Bernard Williams, an employee of Gulf Coast Cooling Tower Service, Inc., was working as a carpenter at the Shell Oil Company's Norco Manufacturing Complex pursuant to a contract between Gulf Coast and Shell Oil for the repair and maintenance of the plant's "cooling towers." Williams was injured in the course of his work when a pressurized line burst, spraying him with acid and causing chemical burns. Shell claims that the maintenance being done by the plaintiff is of a type ordinarily done by Shell's own employees, but on such a scale that Shell did not have sufficient employees to do the work itself. Shell argues that Williams's sole remedy against it is in workmen's compensation.

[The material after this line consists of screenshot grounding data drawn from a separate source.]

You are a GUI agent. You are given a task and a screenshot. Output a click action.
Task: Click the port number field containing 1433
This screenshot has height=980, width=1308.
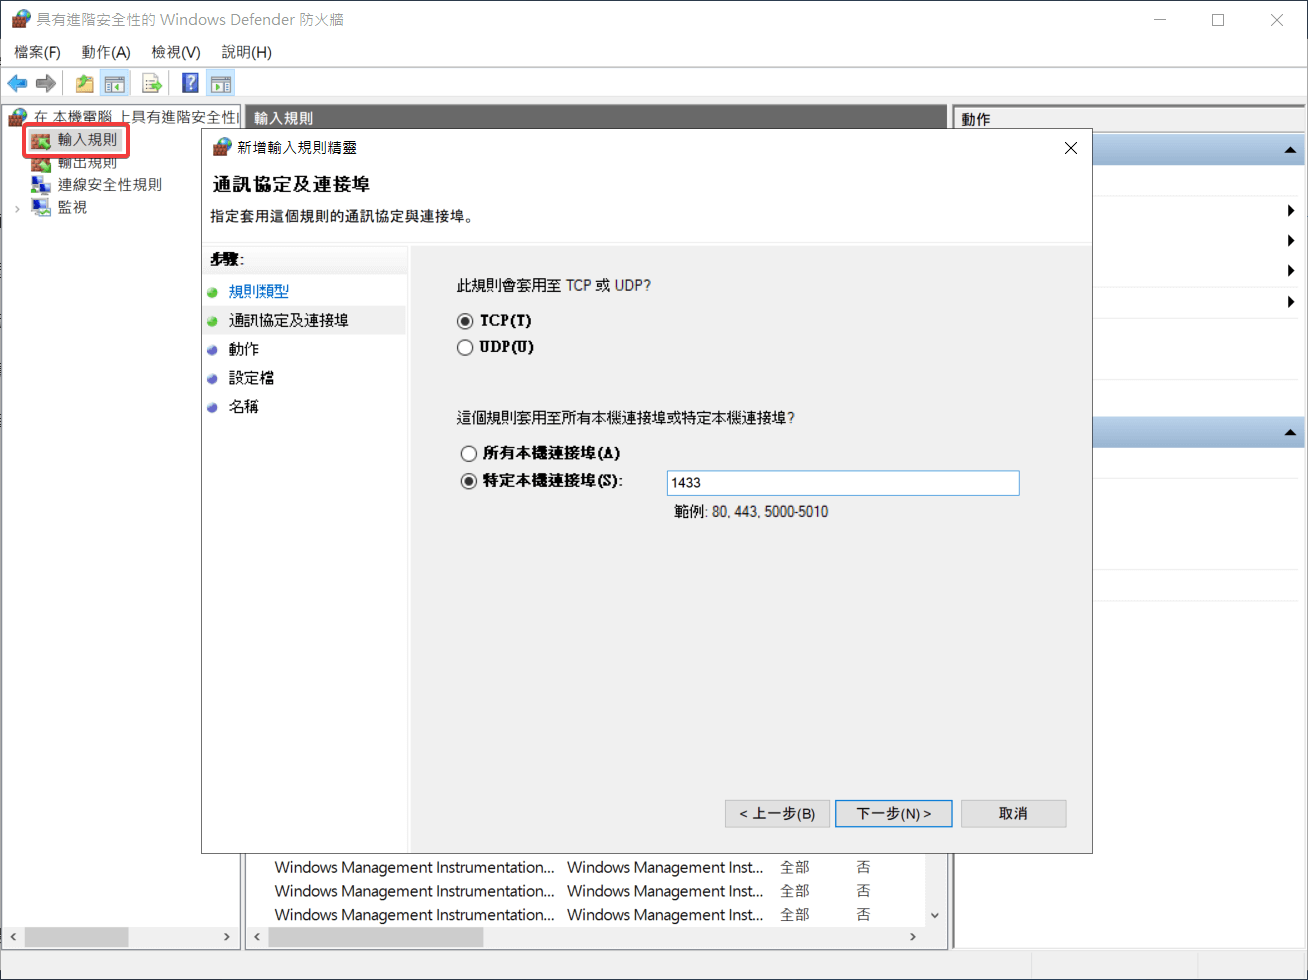click(842, 483)
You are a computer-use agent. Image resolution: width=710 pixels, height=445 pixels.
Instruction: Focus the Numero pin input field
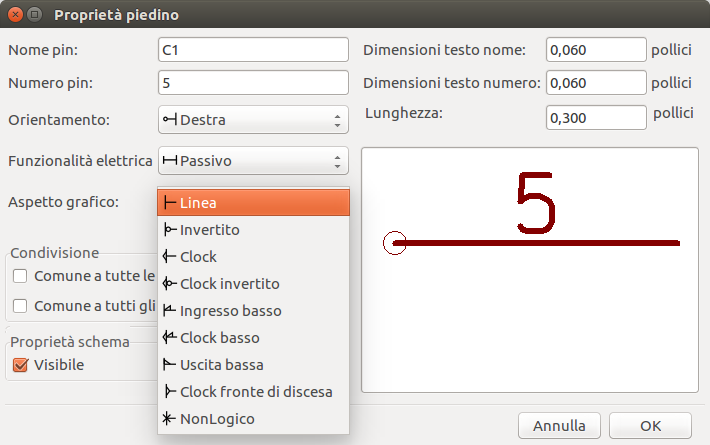click(x=253, y=82)
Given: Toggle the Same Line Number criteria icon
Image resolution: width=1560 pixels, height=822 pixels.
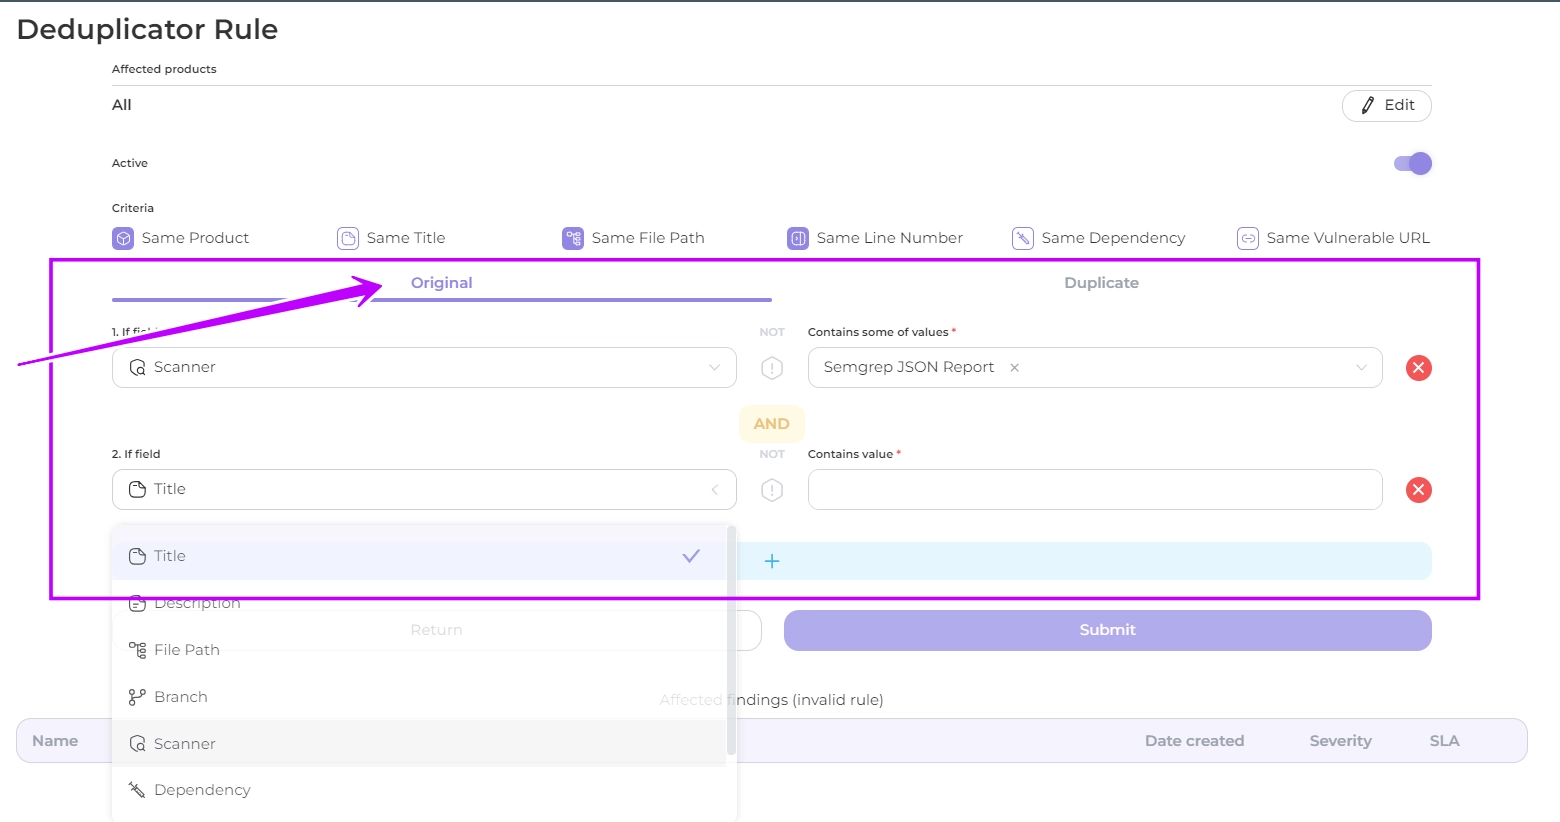Looking at the screenshot, I should point(798,238).
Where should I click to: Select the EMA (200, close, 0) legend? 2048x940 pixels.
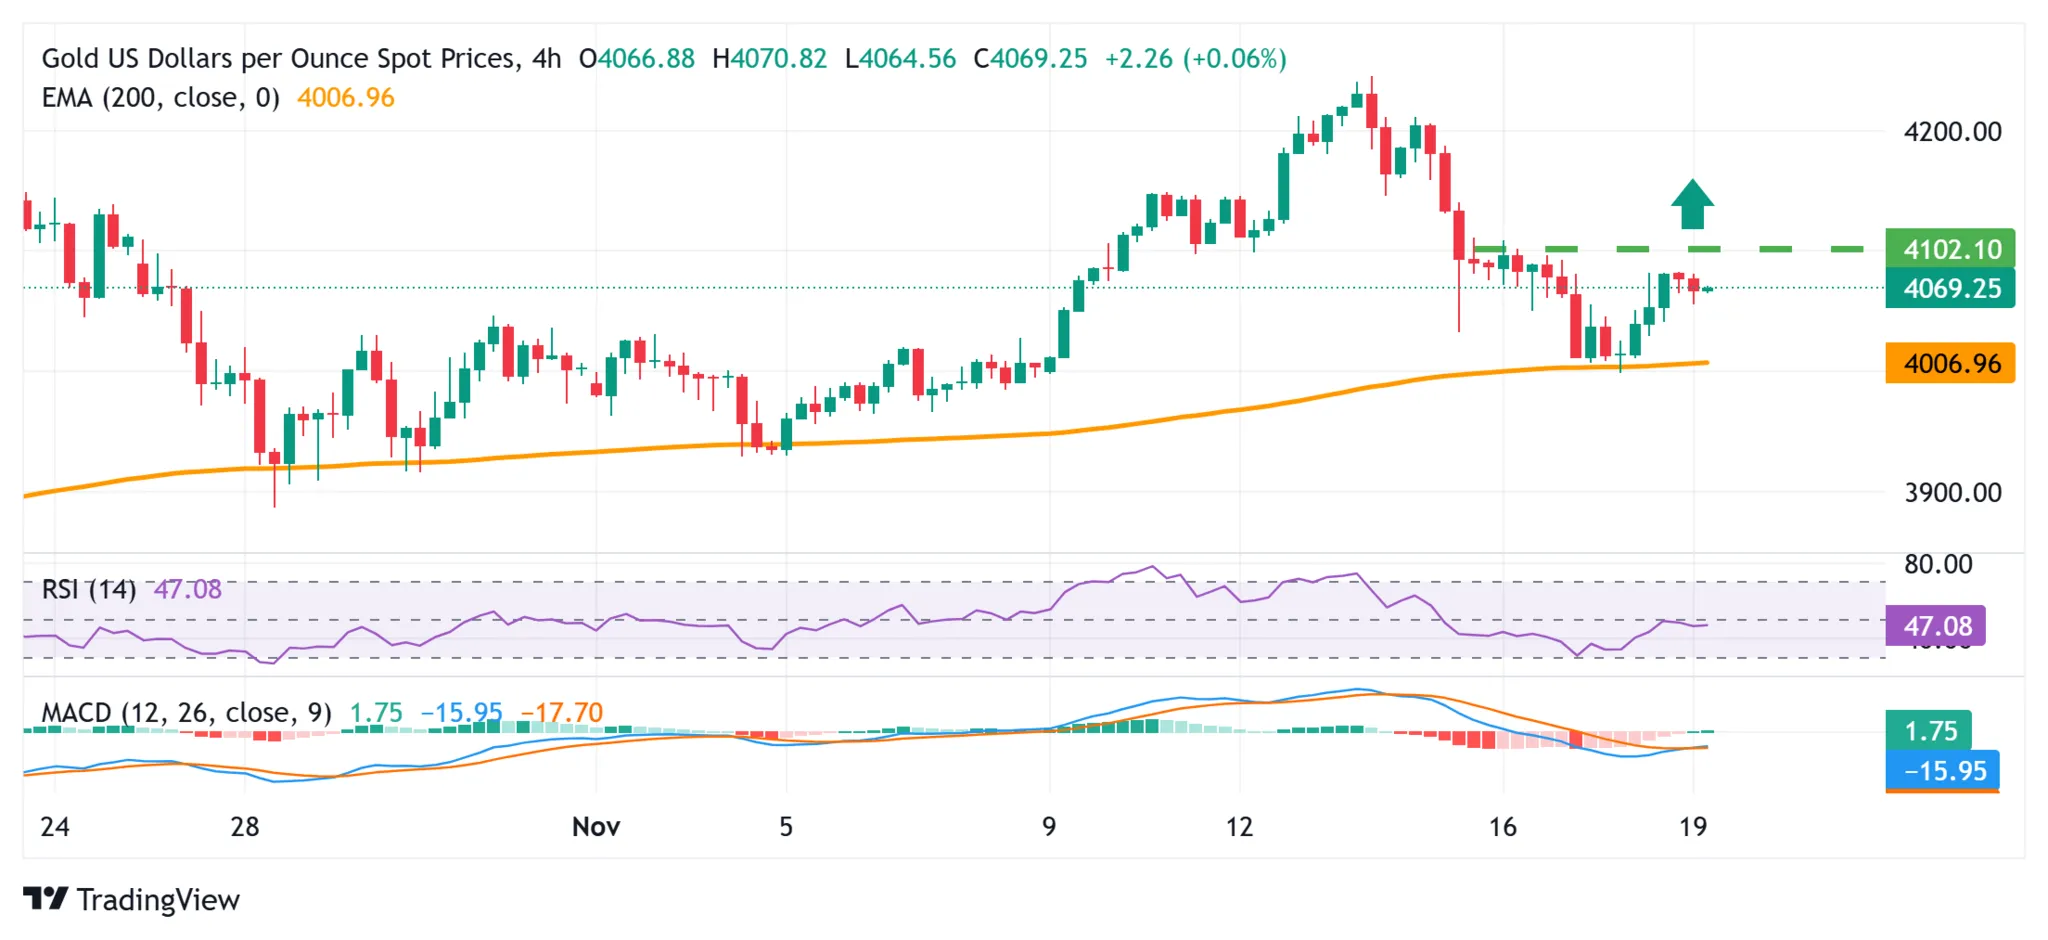(160, 98)
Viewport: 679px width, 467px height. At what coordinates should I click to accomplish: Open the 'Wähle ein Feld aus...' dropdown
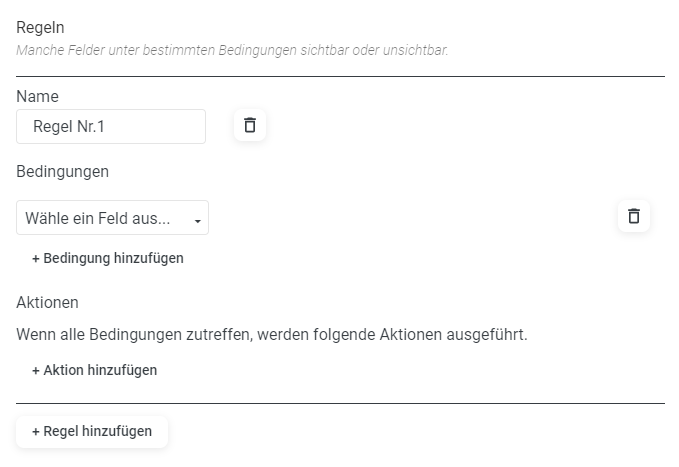tap(112, 217)
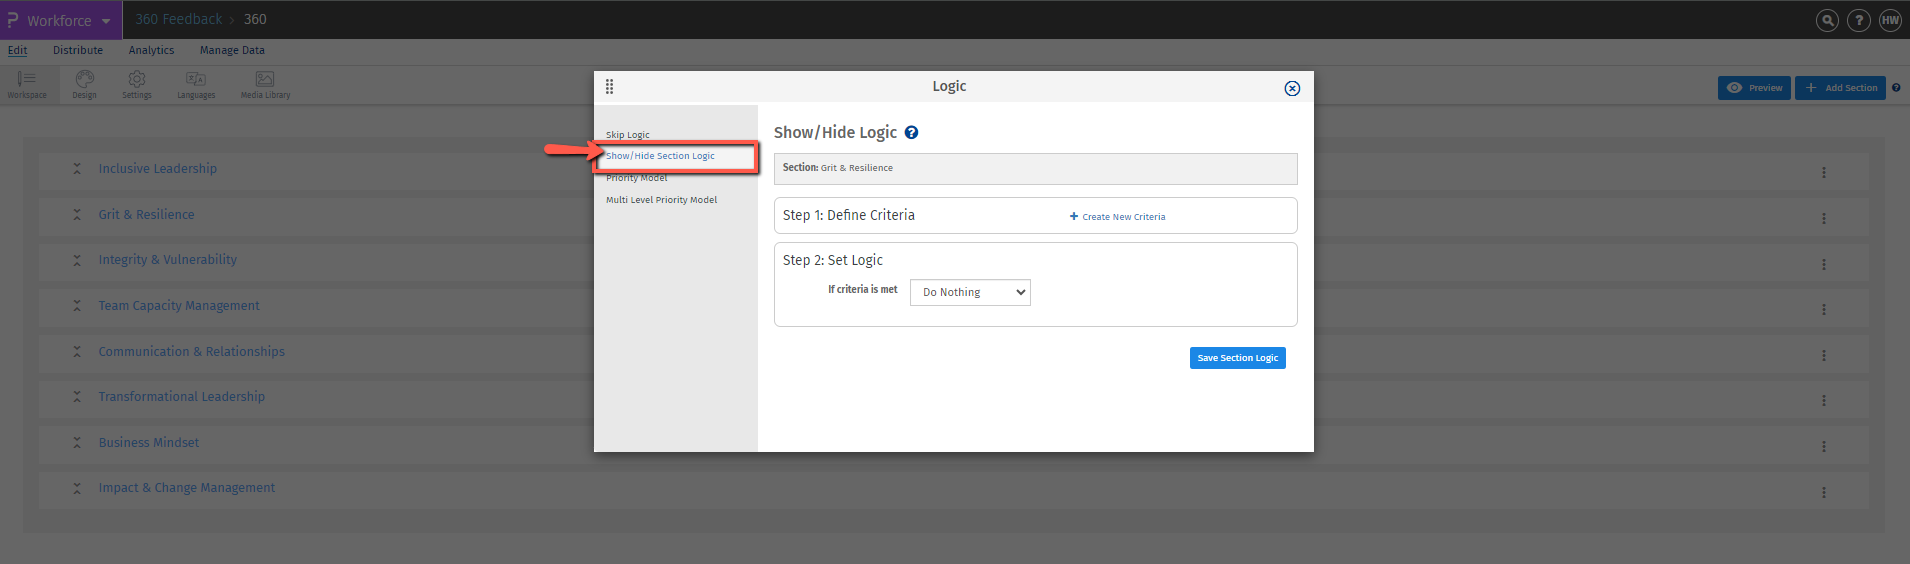Screen dimensions: 1910x564
Task: Click the Create New Criteria link
Action: (1118, 217)
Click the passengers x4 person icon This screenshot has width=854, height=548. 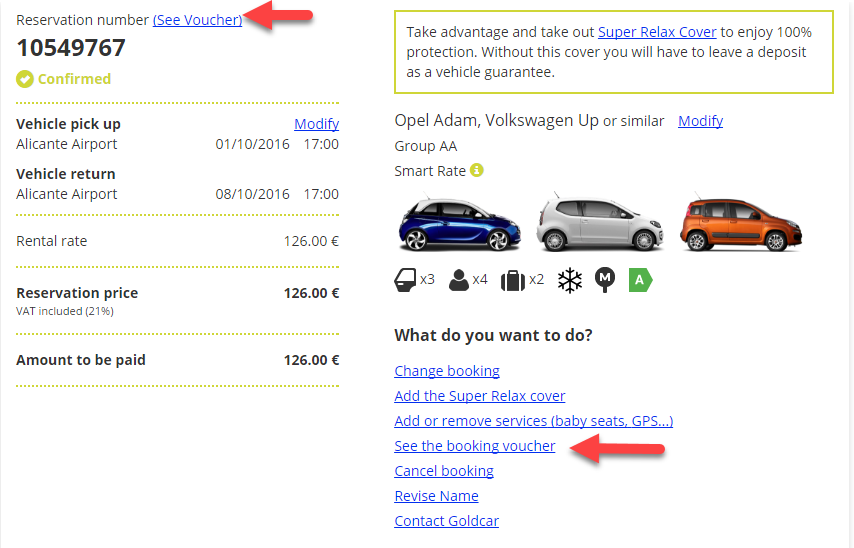coord(459,280)
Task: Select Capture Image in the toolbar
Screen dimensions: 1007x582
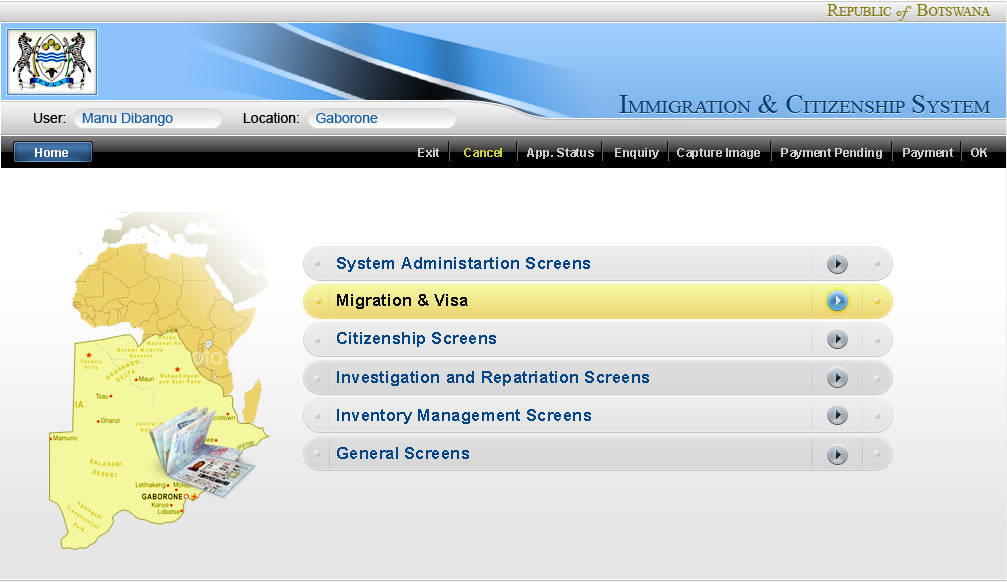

The central issue is whether Williams may sue Shell Oil in ordinary tort for the injuries he sustained. Williams may not sue his direct employer, Gulf Coast, because of the exclusive remedy under the workmen's compensation law. The district court found that the plaintiff was the "statutory employee" of Shell Oil at the time of the accident and granted Shell's motion for summary judgment, dismissing the plaintiff's suit. We find that there exists a genuine issue of fact as to whether the specific carpentry work Williams was doing on the cooling tower is an integral part of Shell's own trade, business, or occupation. Therefore, summary judgment was not proper in this case and we reverse.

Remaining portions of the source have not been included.